N’EXCLURE AUCUN INDIVIDU SINCÈRE DANS SA DÉMARCHE SPORTIVE
Face à une difficulté liée aux faits religieux dans le sport, la principale question à se poser est la suivante : « est-ce que cette manifestation du fait religieux par un usager ou par un joueur perturbe ou non le bon fonctionnement de ma structure sportive, ou s’oppose aux règles du sport lui-même ? ». L’attitude à adopter dépendra bien entendu de la réponse.

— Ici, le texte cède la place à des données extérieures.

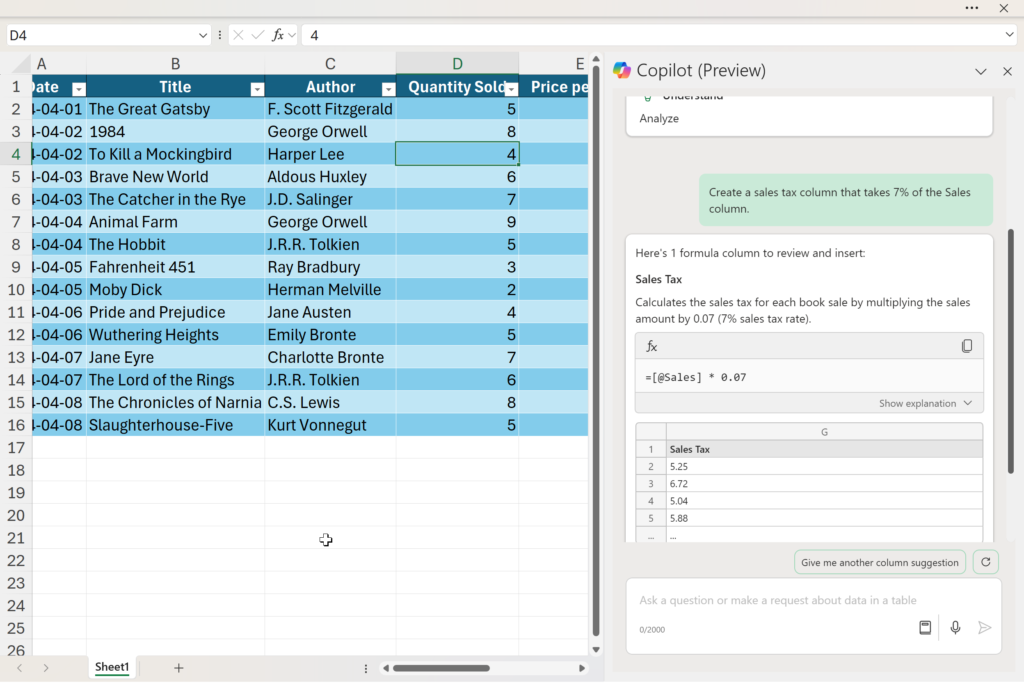Click the microphone dictation icon
1024x683 pixels.
[x=955, y=627]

S’il y a perturbation objective ou opposition avec les règles de la fédération sportive, il peut y avoir interdiction, car celle-ci sera justifiée et proportionnée.Si, par exemple, des joueurs d’une équipe d’un sport collectif demandent à utiliser un vestiaire pour prier, alors même que celui-ci est destiné à l’ensemble de l’équipe pour pouvoir se changer ou se laver, il faudra opposer un refus. Mais si un joueur veut prier, avant un match, individuellement et sans prosélytisme auprès de quiconque, cela n’a pas à être refusé.

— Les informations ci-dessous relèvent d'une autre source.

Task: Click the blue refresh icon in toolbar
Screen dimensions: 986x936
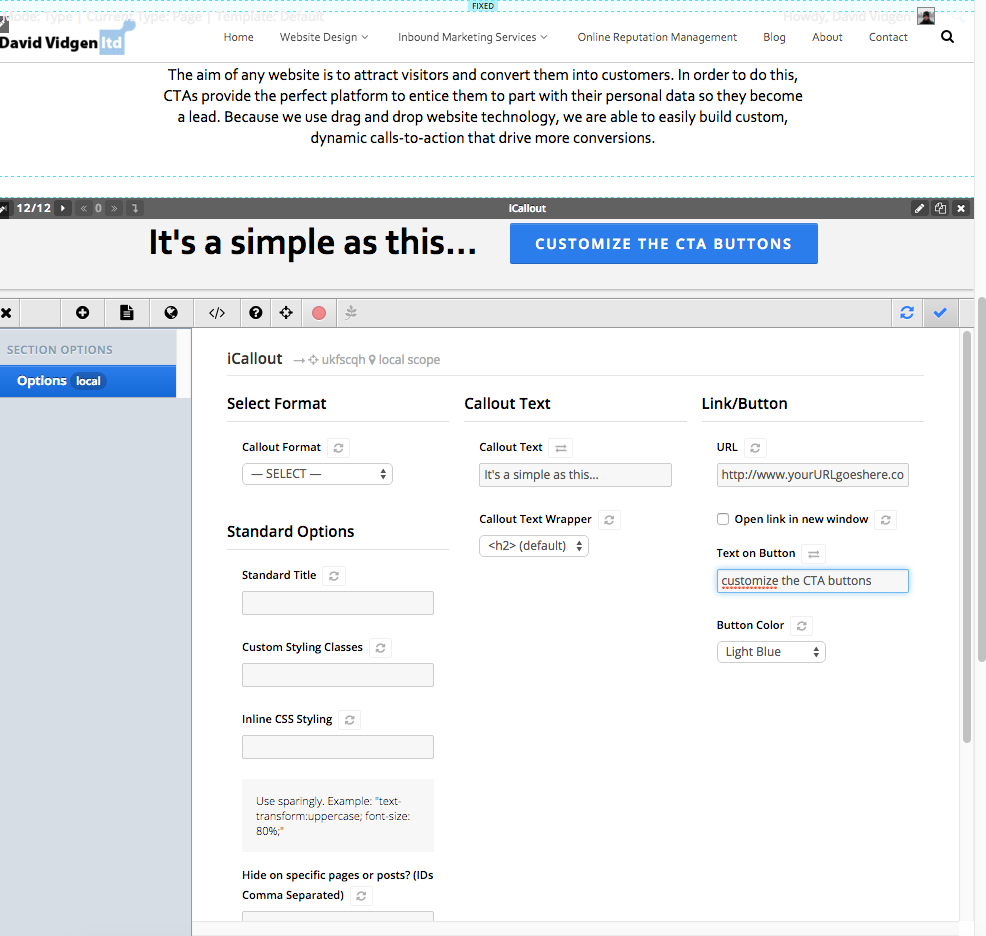Action: 907,313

Sur toutes ces questions, y compris les plus sensibles, il faut savoir garder la tête froide et appliquer le droit et les règles sportives, avec fermeté et discernement. L’approche laïque et les valeurs sportives partagent le refus de toute discrimination mais aussi l’intégration, au-delà des appartenances de chacun, dans un même collectif.
Il ne faut donc exclure personne qui est sincère dans sa démarche sportive. En ce sens, nul ne doit être écarté de la pratique sportive en raison de ses opinions religieuses ou politiques. Mais, dans le même temps, il s’agit de toujours rappeler les valeurs du sport que sont l’égalité, la fraternité, l’impartialité, l’apprentissage du respect de l’arbitre, de soi-même et de celui d’autrui. C’est donc à ce juste équilibre qu’il faut aboutir sur le lieu de pratique.
Le sport est formidable en ce qu’il rassemble très largement des personnes de toutes conditions sociales, de toutes origines ethniques et de toutes convictions. Il constitue, comme la laïcité quand elle est bien comprise et appliquée, un formidable moyen de lutter contre les dérives et les replis, quelle qu’en soit la nature.